Paranormal Activity setzt auf Einfachheit und Konditionierung, um sein Ziel zu erreichen, und der Ton macht da zum Glück keine Ausnahme. (Von vielen Independent-Produktionen ist man ja gewohnt, dass sie mit lauter Musik allfällige geräuschtechnische Fehler zu kaschieren trachten.) Hier gibt es keine musikalische Untermalung, nur erschreckende, laute und unangenehme Geräusche, die das Nervenkostüm der Zuschauer fast mehr strapazieren, als es die Bilder vermögen. Zumindest mich haben die Geräusche öfter unvorbereitet getroffen als die visuellen Schocks.
Die schauspielerischen Leistungen lassen nichts zu wünschen übrig, was sich nicht von jeder Billigproduktion behaupten lässt. Es gibt lediglich zwei Hauptfiguren, die zum Glück nie so hysterisch werden, wie Heather in Blair Witch Project, sondern immer liebenswert bleiben. Es fällt nicht schwer, sie als Pärchen zu akzeptieren, und sie verstehen es, ihre sich ständig steigernde Angst glaubwürdig zu vermitteln.

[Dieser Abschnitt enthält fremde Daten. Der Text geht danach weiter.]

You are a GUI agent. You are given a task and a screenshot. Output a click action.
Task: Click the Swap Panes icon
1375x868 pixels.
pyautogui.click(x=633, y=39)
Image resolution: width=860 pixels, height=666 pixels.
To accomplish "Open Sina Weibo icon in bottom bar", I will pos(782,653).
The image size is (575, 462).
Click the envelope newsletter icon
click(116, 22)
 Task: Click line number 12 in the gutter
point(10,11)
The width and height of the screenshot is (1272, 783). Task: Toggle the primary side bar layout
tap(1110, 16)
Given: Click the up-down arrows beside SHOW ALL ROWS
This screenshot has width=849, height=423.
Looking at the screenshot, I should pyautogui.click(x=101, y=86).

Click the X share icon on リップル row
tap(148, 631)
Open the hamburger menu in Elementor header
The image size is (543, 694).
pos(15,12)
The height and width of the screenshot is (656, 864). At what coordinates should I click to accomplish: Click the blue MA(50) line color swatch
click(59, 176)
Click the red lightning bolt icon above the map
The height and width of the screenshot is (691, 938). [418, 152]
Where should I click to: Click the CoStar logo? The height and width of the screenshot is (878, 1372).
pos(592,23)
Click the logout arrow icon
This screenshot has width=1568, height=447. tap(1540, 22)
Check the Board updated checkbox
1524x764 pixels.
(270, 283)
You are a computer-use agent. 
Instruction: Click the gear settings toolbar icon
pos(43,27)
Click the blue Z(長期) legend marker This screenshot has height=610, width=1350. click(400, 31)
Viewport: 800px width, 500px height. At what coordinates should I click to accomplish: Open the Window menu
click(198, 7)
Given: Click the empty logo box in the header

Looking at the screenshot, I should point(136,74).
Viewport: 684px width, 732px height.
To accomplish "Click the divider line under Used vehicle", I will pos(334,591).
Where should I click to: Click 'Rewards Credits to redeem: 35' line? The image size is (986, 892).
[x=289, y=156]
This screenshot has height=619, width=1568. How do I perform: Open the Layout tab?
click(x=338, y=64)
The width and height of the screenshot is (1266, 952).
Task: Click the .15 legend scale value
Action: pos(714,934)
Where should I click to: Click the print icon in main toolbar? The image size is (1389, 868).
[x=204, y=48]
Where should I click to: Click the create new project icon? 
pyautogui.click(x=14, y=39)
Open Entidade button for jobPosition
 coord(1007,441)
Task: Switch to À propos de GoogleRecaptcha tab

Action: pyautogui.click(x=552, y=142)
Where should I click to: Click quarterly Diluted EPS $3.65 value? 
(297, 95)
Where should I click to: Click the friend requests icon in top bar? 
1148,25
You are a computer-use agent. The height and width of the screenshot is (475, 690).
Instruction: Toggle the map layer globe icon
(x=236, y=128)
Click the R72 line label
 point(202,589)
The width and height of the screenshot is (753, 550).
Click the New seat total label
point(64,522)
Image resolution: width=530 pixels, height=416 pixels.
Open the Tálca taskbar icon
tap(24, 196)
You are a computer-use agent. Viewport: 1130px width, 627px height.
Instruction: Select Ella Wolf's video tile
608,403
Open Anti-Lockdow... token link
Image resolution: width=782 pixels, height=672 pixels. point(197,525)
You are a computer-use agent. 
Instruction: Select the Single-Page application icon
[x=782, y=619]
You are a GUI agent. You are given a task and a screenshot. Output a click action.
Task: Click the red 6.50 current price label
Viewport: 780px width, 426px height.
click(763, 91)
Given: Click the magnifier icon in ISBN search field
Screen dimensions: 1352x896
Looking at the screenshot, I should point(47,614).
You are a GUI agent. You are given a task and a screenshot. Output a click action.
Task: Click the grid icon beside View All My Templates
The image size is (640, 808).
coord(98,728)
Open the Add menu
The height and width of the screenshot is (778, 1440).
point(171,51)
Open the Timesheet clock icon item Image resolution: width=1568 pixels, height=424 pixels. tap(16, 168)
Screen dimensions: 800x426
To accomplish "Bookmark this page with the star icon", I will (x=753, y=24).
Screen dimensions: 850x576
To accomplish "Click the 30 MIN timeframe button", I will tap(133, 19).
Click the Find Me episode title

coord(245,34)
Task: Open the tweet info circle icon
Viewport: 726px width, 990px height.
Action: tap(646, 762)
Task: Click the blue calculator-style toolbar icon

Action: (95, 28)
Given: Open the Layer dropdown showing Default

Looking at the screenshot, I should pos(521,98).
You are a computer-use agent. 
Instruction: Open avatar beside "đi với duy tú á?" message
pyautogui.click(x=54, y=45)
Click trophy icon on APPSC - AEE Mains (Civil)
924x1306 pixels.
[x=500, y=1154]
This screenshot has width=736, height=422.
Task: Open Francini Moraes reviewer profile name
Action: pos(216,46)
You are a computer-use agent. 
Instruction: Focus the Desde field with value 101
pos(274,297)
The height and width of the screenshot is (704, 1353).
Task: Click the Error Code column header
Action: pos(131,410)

Fazit: Ein Film für Leute, die Blair Witch Project mochten. Paranormal Activity zählt mit Sicherheit nicht zu den gruseligsten Filmen aller Zeiten, dazu sind die Schocks zu oft vorhersehbar, aber der Aufbau und die Inszenierung sind gelungen, die Spannungsschraube wird gekonnt angezogen. Wenn man den Hype ignoriert und unvoreingenommen den Kinosaal betritt, kann man einen recht kurzweiligen und spannenden Abend erleben. Eine Wertung gibt es diesmal nicht, denn – auch hier eine Parallele zu Blair Witch Project , das ebenfalls von einigen für extrem verstörend gehalten wurde, während andere sich nur gelangweilt fühlten – es ist eine Frage der persönlichen Vorlieben, ob man sich auf einen Film einlassen möchte, der den Zuschauer mehr durch Atmosphäre in Angst und Schrecken versetzen möchte, als durch ausgefallene Spezialeffekte und eimerweise künstliches Blut. Ich jedenfalls gebe Blair Witch Project den Vorzug, wenn auch nur deshalb, weil die Angst vor dunklen Wäldern eine der Urängste des Menschen ist, ich mich aber nicht und nicht vor und in den eigenen vier Wänden fürchte (außer vor finsteren und gewalttätigen Eindringlingen – aber das ist ein anderer Film…). In den USA, wo viele Menschen häufig umziehen, mag das jedoch anders sein.
P.S.: Paranormal Activity unbedingt IM KINO ansehen! Das Gemeinschaftserlebnis und die Reaktionen der anderen Zuschauer sind es, die den Film erst so richtig gruselig machen.